*TASK INSTRUCTIONS:* Every line of the data that contains the string "settings" must be copied.

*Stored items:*

________________________

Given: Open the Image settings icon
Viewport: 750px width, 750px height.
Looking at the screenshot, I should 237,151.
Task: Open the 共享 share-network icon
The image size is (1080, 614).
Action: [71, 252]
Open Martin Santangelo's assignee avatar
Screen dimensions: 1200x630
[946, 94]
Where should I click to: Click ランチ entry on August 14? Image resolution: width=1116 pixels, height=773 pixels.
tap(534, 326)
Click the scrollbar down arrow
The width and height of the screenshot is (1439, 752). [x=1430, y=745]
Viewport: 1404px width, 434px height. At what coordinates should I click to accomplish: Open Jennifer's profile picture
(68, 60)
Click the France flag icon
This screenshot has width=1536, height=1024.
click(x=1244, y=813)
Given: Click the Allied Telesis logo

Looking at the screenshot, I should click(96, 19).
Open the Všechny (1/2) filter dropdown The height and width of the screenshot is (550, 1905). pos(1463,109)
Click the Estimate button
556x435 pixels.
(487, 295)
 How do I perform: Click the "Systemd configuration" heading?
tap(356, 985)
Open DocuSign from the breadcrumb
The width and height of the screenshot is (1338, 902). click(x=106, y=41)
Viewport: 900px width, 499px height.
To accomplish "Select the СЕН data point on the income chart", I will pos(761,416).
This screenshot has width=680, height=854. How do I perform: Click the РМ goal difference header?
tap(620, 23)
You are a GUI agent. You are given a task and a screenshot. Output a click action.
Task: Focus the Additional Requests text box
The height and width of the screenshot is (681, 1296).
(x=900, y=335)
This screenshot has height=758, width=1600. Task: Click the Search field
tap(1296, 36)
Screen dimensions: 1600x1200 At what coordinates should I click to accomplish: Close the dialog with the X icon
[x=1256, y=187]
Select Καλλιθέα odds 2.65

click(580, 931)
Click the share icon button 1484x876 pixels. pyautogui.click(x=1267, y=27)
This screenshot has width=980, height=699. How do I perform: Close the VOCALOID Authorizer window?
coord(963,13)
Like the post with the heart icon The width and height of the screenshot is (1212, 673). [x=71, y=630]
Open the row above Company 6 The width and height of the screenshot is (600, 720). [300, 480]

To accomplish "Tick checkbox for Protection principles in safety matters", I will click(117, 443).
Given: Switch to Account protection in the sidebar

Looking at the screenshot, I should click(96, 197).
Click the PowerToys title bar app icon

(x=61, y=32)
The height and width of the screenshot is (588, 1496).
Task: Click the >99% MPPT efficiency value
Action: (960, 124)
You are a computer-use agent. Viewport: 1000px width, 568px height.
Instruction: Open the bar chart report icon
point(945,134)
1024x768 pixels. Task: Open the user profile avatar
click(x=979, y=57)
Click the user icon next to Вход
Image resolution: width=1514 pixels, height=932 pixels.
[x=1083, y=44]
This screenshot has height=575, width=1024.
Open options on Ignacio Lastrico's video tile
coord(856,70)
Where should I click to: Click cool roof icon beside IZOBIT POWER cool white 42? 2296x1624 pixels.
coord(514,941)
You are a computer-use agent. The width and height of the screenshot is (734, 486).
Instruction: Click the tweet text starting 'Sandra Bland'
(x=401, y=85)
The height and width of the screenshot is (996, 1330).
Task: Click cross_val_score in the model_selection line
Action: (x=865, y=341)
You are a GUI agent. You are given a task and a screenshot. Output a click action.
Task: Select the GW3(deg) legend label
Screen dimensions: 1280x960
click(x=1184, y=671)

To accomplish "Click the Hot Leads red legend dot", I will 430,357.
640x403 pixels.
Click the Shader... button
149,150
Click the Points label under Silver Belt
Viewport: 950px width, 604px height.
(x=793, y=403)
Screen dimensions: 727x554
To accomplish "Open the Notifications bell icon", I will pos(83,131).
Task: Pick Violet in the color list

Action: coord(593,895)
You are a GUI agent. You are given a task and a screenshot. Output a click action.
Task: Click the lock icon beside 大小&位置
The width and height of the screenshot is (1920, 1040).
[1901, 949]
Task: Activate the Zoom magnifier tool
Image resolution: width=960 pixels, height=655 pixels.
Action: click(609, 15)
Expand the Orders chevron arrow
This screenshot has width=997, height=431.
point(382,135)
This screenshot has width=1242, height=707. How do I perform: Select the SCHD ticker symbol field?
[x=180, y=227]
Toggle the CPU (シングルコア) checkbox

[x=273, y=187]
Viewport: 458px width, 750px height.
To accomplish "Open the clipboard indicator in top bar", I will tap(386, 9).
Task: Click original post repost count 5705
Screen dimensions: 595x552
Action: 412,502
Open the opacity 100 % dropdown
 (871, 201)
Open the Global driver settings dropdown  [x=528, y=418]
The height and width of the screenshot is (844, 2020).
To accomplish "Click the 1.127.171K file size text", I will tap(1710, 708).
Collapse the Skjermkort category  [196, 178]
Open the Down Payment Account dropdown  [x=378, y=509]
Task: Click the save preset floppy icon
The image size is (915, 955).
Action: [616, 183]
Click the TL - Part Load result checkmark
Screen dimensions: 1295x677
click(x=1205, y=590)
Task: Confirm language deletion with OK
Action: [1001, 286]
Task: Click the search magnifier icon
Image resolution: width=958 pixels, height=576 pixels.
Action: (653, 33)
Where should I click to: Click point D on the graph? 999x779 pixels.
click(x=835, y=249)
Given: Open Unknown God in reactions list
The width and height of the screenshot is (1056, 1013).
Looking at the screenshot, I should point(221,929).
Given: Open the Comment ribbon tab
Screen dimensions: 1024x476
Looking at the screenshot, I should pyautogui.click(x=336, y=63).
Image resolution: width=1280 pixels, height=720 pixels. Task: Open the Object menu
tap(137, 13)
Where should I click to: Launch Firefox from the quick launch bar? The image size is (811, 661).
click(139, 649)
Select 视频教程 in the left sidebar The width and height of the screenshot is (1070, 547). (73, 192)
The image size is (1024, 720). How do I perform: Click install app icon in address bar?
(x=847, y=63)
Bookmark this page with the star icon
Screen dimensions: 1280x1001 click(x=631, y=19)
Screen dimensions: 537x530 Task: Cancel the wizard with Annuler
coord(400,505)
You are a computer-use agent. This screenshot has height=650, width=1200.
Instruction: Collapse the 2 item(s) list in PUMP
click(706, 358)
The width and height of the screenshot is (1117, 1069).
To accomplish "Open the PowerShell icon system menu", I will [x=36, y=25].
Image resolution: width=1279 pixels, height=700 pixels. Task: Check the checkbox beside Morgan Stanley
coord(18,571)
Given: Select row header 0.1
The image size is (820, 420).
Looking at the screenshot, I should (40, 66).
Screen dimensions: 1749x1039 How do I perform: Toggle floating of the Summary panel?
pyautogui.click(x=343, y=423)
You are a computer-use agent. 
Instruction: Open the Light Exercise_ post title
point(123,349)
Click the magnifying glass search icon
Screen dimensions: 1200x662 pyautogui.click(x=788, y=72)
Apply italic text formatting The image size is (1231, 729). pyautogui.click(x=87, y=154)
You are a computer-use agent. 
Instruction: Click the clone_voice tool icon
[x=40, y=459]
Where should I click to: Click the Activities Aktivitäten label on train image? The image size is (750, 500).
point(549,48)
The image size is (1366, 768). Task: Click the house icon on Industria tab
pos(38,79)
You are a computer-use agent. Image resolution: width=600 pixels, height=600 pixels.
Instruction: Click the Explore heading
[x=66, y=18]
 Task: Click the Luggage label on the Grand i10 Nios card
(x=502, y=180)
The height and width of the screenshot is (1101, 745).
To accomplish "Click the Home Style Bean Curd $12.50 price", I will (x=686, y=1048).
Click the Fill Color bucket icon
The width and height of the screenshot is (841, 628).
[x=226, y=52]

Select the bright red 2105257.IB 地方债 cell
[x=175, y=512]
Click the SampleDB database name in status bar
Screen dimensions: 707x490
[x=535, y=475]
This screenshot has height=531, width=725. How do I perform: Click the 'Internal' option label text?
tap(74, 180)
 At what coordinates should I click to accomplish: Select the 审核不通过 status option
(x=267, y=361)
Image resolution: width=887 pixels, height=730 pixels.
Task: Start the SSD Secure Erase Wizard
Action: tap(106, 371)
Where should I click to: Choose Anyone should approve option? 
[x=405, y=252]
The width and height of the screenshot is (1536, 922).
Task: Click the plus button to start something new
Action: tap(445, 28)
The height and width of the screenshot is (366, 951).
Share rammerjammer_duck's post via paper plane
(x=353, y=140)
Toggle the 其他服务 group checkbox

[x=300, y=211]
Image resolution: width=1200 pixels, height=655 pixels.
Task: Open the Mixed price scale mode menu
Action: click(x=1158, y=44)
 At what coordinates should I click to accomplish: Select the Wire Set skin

________________________

*EXERCISE SOLUTION:*
Given: Open the Image settings icon
Open the Global driver settings dropdown  [x=528, y=418]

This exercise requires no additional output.